It's always the darkest before the dawn, but when is it the brightest? We never hear such simple words as the brightest always comes after the darkest and the darkest comes before the brightness. Why is that?
I always sat here and wondered and could never figure that out. When dawn comes it's always just a glimmer of shine and then as the day goes on it gets brighter, but there are some days that it's eternal darkness. Can we live in eternal sadness and never eternal bliss?
All these questions plague my mind when the sun sets signalling all the playing is done and it's time to just calm down. So sometimes darkness brings that too? Generally it makes no sense and it probably never will, be it as it may when the suns sets the moon is reflecting the light of the sun to shine down on us as a glimmer.
Do we even have true sadness, or is it just a myth made up for all people to believe? The same goes for happiness, it doesn't naturally exist, emotions were made up to give people something to express to someone that we are upset and that we need someone, or we don't need someone.
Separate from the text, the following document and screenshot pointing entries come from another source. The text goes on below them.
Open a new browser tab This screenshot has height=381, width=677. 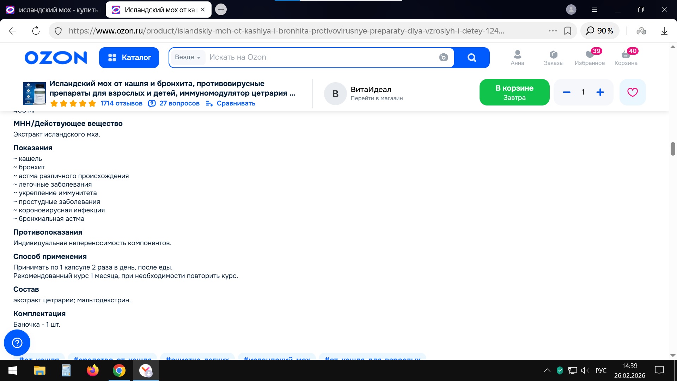pyautogui.click(x=221, y=10)
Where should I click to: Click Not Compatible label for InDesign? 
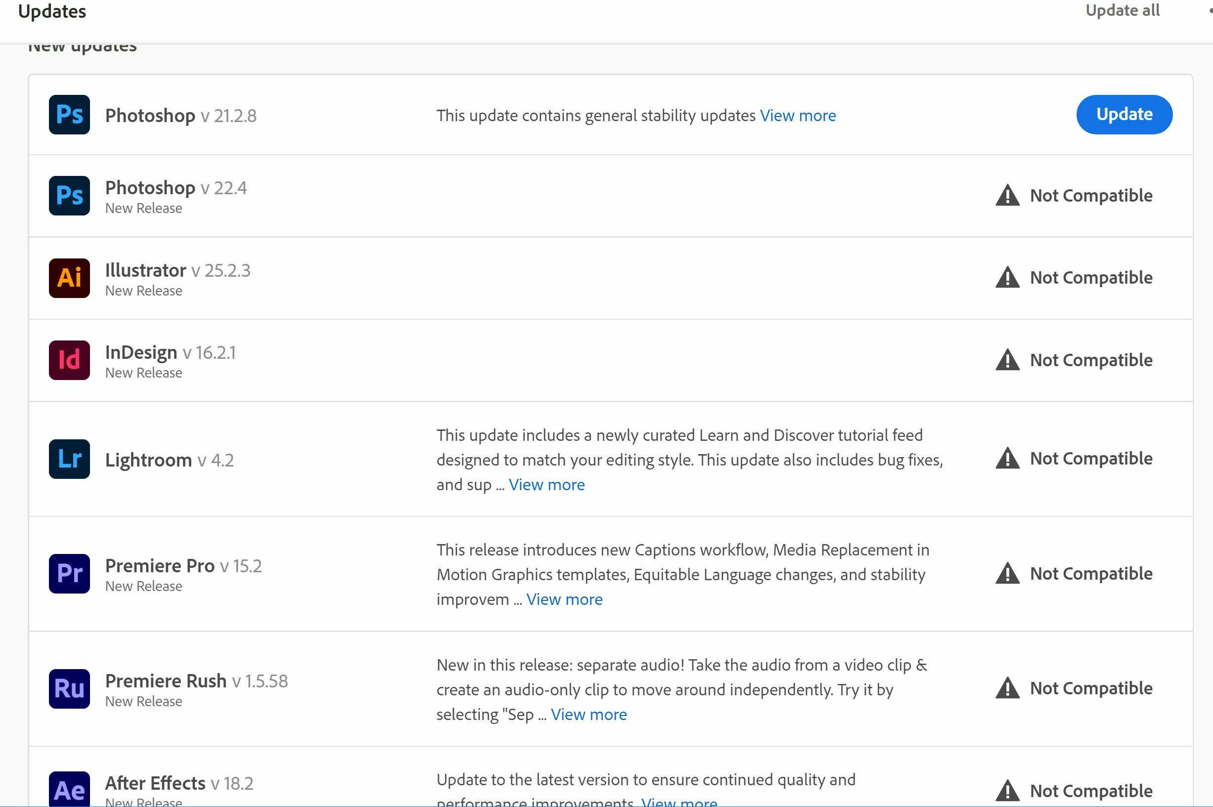point(1091,360)
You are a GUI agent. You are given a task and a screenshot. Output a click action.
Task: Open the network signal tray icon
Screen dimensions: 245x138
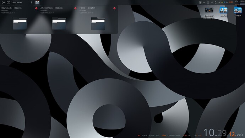click(x=212, y=2)
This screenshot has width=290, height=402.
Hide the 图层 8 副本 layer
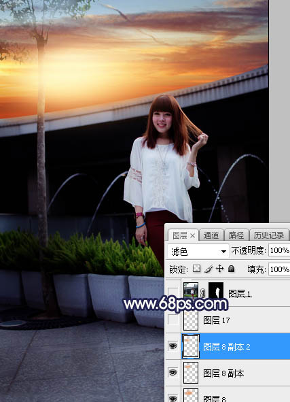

At night we lay with our lovers, our loved ones, and our thoughts, sometimes we will even lay with death by our sides. Most of the time, none wake up to the darkest before the dawn or stay up for it even. We lay peacefully with the person of our dreams or just a one night stand, and we make it through.
Sleep is always something that could drive out even the harshest pain, and sometimes it'll make someone relive it. Everything in life is truly a contradiction and it's mesmerizing to find what all it has in store for us, the good, the bad, the so-so. All of it is beautiful, but we have to live our days til the day we die to see all of them.
I find myself some days wishing I was dead, but there is something I need to see and so I force myself to sit up and make my way to the lab that I solely work in all day and all night. My name is Ayn and I am searching for the one in my dreams named Nya.
People say that there is no way that this person is alive but I have a visual, a name, and a person that acknowledges him in my dreams. Always calling out to me asking if I am Nya. I need to meet this person, I need to see the person that must act, look, and talk exactly like I do.
The machine that my hands had danced on many of times was in front of me and there was only one more button to be pressed before I would get to see Nya. I had tried this a number of times before and I was almost positive this time it would work. As I pressed the last button a noise sounded out and I found myself just standing there.
Sighing as I saw yet another failure I left the lab and went home, only to find a dark haired male in my bed, in my house, and in my life. Who the hell was he? I asked myself, I went to nudge him and I stopped myself... my key had worked on the door, but as I had entered there had been a different name on it, Nya. The person of my dreams, in a house exactly like mine. This wasn't what I was expecting. Not even in my wildest dreams.